Work order:
Write out every entry again exactly as it stands.
════════
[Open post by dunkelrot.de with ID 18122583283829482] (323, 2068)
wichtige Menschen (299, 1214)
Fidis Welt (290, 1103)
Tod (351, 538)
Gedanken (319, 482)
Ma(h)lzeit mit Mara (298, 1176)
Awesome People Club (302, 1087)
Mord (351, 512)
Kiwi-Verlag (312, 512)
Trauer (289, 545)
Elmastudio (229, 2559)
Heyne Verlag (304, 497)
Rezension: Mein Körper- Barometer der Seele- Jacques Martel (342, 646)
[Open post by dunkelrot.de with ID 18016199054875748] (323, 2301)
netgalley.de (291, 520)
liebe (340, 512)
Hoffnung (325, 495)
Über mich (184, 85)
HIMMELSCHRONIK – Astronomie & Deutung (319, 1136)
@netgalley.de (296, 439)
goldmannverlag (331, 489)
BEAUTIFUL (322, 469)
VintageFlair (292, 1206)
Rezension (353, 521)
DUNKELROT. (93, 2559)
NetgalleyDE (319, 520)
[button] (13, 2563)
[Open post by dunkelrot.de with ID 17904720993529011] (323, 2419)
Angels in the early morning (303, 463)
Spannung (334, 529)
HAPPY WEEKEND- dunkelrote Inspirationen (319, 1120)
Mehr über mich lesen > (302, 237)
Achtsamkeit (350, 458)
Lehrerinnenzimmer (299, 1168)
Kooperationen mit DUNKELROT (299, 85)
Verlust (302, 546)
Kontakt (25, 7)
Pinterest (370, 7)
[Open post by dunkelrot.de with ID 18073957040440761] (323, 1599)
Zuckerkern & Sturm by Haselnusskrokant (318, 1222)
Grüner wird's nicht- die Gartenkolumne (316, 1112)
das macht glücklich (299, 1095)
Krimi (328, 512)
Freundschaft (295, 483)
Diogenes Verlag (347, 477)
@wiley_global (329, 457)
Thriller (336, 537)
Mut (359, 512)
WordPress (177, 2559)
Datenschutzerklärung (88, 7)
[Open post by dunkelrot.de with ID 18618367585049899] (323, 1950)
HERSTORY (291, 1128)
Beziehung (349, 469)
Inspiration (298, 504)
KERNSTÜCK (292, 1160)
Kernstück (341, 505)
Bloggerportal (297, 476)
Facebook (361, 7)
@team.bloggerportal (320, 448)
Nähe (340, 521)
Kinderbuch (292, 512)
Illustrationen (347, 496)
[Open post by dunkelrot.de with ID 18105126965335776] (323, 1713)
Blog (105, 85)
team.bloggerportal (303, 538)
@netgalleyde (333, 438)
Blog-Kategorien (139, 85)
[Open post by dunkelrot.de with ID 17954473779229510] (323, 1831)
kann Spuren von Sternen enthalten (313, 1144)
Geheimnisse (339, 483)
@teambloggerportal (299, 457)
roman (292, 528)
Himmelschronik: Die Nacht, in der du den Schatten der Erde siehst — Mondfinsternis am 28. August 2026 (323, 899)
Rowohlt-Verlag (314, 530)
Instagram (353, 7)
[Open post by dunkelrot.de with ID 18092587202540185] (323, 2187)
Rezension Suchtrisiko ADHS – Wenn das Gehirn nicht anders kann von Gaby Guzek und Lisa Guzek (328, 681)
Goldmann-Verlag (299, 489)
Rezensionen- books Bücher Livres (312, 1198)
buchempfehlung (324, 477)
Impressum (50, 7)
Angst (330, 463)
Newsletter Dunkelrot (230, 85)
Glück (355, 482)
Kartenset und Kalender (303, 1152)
════════
Output of the task:
[Open post by dunkelrot.de with ID 18122583283829482] (323, 2068)
wichtige Menschen (299, 1214)
Fidis Welt (290, 1103)
Tod (351, 538)
Gedanken (319, 482)
Ma(h)lzeit mit Mara (298, 1176)
Awesome People Club (302, 1087)
Mord (351, 512)
Kiwi-Verlag (312, 512)
Trauer (289, 545)
Elmastudio (229, 2559)
Heyne Verlag (304, 497)
Rezension: Mein Körper- Barometer der Seele- Jacques Martel (342, 646)
[Open post by dunkelrot.de with ID 18016199054875748] (323, 2301)
netgalley.de (291, 520)
liebe (340, 512)
Hoffnung (325, 495)
Über mich (184, 85)
HIMMELSCHRONIK – Astronomie & Deutung (319, 1136)
@netgalley.de (296, 439)
goldmannverlag (331, 489)
BEAUTIFUL (322, 469)
VintageFlair (292, 1206)
Rezension (353, 521)
DUNKELROT. (93, 2559)
NetgalleyDE (319, 520)
[button] (13, 2563)
[Open post by dunkelrot.de with ID 17904720993529011] (323, 2419)
Angels in the early morning (303, 463)
Spannung (334, 529)
HAPPY WEEKEND- dunkelrote Inspirationen (319, 1120)
Mehr über mich lesen > (302, 237)
Achtsamkeit (350, 458)
Lehrerinnenzimmer (299, 1168)
Kooperationen mit DUNKELROT (299, 85)
Verlust (302, 546)
Kontakt (25, 7)
Pinterest (370, 7)
[Open post by dunkelrot.de with ID 18073957040440761] (323, 1599)
Zuckerkern & Sturm by Haselnusskrokant (318, 1222)
Grüner wird's nicht- die Gartenkolumne (316, 1112)
das macht glücklich (299, 1095)
Krimi (328, 512)
Freundschaft (295, 483)
Diogenes Verlag (347, 477)
@wiley_global (329, 457)
Thriller (336, 537)
Mut (359, 512)
WordPress (177, 2559)
Datenschutzerklärung (88, 7)
[Open post by dunkelrot.de with ID 18618367585049899] (323, 1950)
HERSTORY (291, 1128)
Beziehung (349, 469)
Inspiration (298, 504)
KERNSTÜCK (292, 1160)
Kernstück (341, 505)
Bloggerportal (297, 476)
Facebook (361, 7)
@team.bloggerportal (320, 448)
Nähe (340, 521)
Kinderbuch (292, 512)
Illustrationen (347, 496)
[Open post by dunkelrot.de with ID 18105126965335776] (323, 1713)
Blog (105, 85)
team.bloggerportal (303, 538)
@netgalleyde (333, 438)
Blog-Kategorien (139, 85)
[Open post by dunkelrot.de with ID 17954473779229510] (323, 1831)
kann Spuren von Sternen enthalten (313, 1144)
Geheimnisse (339, 483)
@teambloggerportal (299, 457)
roman (292, 528)
Himmelschronik: Die Nacht, in der du den Schatten der Erde siehst — Mondfinsternis am 28. August 2026 (323, 899)
Rowohlt-Verlag (314, 530)
Instagram (353, 7)
[Open post by dunkelrot.de with ID 18092587202540185] (323, 2187)
Rezension Suchtrisiko ADHS – Wenn das Gehirn nicht anders kann von Gaby Guzek und Lisa Guzek (328, 681)
Goldmann-Verlag (299, 489)
Rezensionen- books Bücher Livres (312, 1198)
buchempfehlung (324, 477)
Impressum (50, 7)
Angst (330, 463)
Newsletter Dunkelrot (230, 85)
Glück (355, 482)
Kartenset und Kalender (303, 1152)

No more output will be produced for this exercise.